Kashmir View | Thursday, 27 November 2014
It is a cold cloudy Thursday afternoon and hundreds of students braving the chill and intermittent rain have gathered at the lawns of Allama Iqbal Library in the campus of Kashmir University, defying the varsity administration, to talk on the ongoing assembly polls in Kashmir valley.
The talk has been organized by the banned Kashmir University Students Union (KUSU). Valley’s highest seat of learning is unusually reverberating with pro-freedom and anti-election slogans as university officials from a distance gaze at the emotionally charged group of students.
The varsity, which has always been critical of student politics, especially those espousing the anti-establishment sentiment did not act against the student meet this time surprising even the organizers of the event.
“We did not face much resistance from the university administration in organizing the student talk however the posters put up by KUSU were torn down,” a senior member of the proscribed union said.

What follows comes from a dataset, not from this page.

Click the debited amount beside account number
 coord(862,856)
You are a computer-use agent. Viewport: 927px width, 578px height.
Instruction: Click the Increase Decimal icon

Kashmir University banned its only student union – KUSU in 2010 after demolishing its office in what was described as a plan to beautify the campus. However, the university union continues to function even if covertly, often making its presence felt through press statements and protest gatherings.
The student talk titled “Discourses beyond Elections in Jammu & Kashmir” was organized to apprise the students about “ill effects” of poll participation on Kashmir conflict as per the pamphlet distributed by KUSU among the students.
Dozens of speakers including female students while addressing the student meet in unison decried the elections calling the poll process a “sham” and “farce.” Each speech ended with a chorus of pro-freedom and anti-India slogans.
While speaking on the occasion, Ayesha, a post-grad student in the university castigated India for equating the elections with referendum. “India seems to be drawing a lot of glitter and pride from the ongoing polls but it should know the poll process can never be answer to our sentiments of freedom,” she said.
Another student Iqra while talking on the occasion said Kashmiris have lost their identity under “Indian occupation”, adding, “it is the responsibility of the youth to stand up against the elections and occupying power.”
“These are the young voices of Kashmir. Due to conflict in the region student activism has not been able to flourish. The state clamps on everything that challenges its authority,” Aijaz Ahmad, a youth who was among the gatherers told Kashmir View.
“All places in the world have four seasons in a year, we have another called bloodshed season,” cried a speaker drawing applause from the student crowd.
While strongly criticizing the intellectual community of Kashmir Valley, another student Junaid Ashraf while addressing the jam-packed audience of students said the “so-called intellectuals” had given nothing to the society “but only their arrogant faces.”
“We have failed to devise any new strategies for our goal of freedom. Azadi cannot be achieved by mere emotional sloganeering and strikes.” Ashraf said.
While the student union continues to remain banned since 2010, several mainstream parties in recent years have made a foray in the campus with their own student bodies. While Chief Minister announced the formation of National Conference Student’s Union (NCSU) in 2012, Congress Vice-President Rahul Gandhi raised many eyebrows in 2011 by launching the state chapter of its student wing – National Students’ Union of India in the varsity.
However the ban seems to have done little to the KUSU that continues to exist despite the university curbs. “The sentiment has kept has alive. We meet every fortnight to channelize the sentiments of students and discuss the issues they are facing,” a senior member of the union, said adding the KUSU had representatives from all departments of the university. He wished not to be named in the report for fear of repercussions from the university administration.